Furthermore, Partex NV can collaborate with pharmaceutical companies to support the development of patient-focused materials that explain the benefits, risks, and potential outcomes of new drugs. These materials may include patient information leaflets, brochures, websites, or digital applications that provide easy-to-understand information about the drugs and how they can be accessed.
Partex NV can also contribute to the development of online platforms or databases that aggregate information about innovative drugs, clinical trials, and ongoing research. These platforms can serve as comprehensive resources for patients and caregivers, empowering them to stay updated on emerging treatments and engage in informed discussions with their healthcare providers.
It is important to note that while Partex NV can support the dissemination of information, the responsibility lies with healthcare providers, patient advocacy groups, and medical professionals to communicate this information to patients and caregivers effectively. These entities play a critical role in empowering patients and caregivers, guiding them through treatment options, and ensuring that they have access to the necessary resources.
In conclusion, while Partex NV does not directly inform patients and caregivers about new innovative drugs, its AI-powered drug asset management system can contribute immensely to facilitating the flow of information.
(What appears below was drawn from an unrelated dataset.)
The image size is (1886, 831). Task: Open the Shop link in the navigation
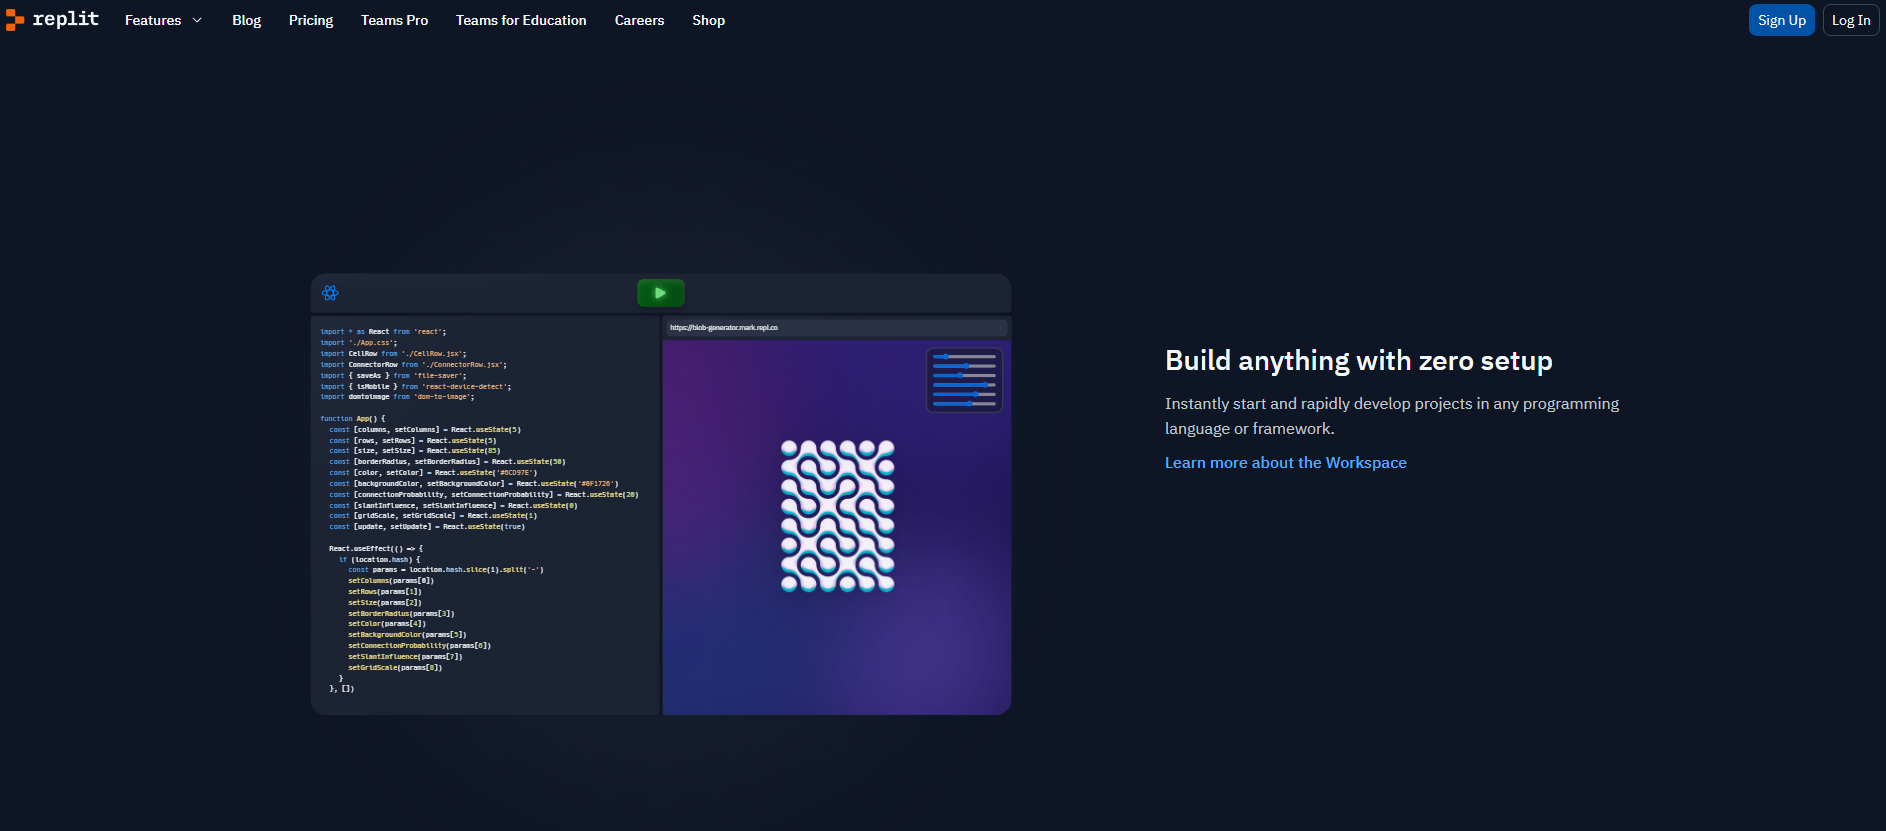708,20
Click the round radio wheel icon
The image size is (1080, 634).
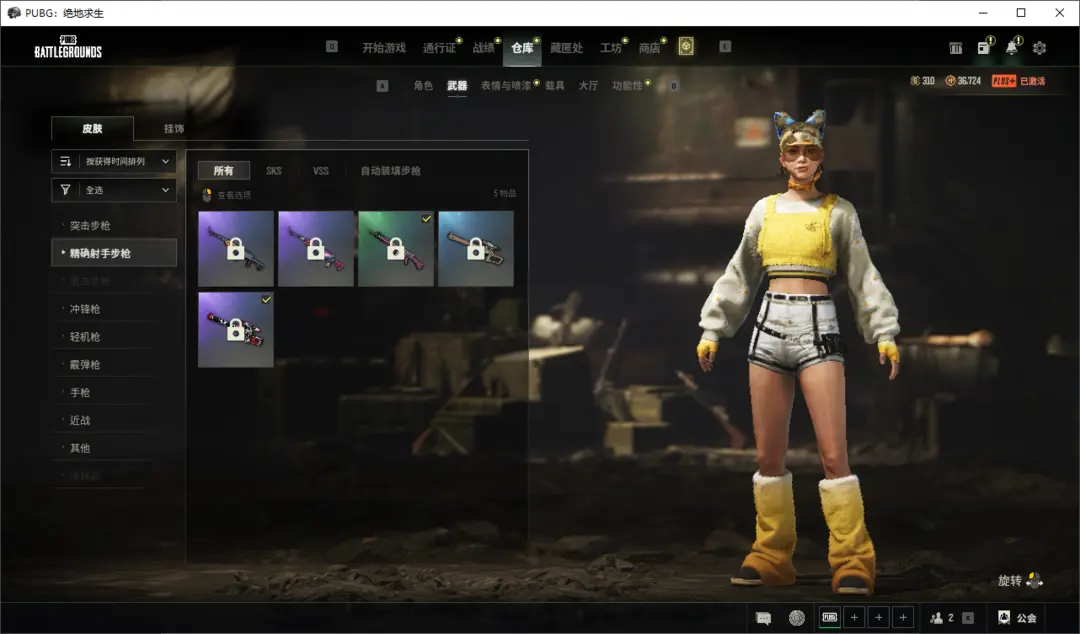point(796,618)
By analyzing data, generating reports, collaborating with stakeholders, and supporting the development of patient-focused materials, Partex NV aids in informing patients and caregivers about new drugs in clinical trials and on the market. Ultimately, the collaboration between Partex NV, healthcare providers, patient advocacy groups, and medical professionals can empower patients and caregivers, enabling them to make informed decisions and access new innovative treatments for better healthcare outcomes.”
Note: This Partex - Anavex partnership changes all of that and allows Anavex to market its drug platform without the traditional, old, expensive, and cumbersome drug marketing department system.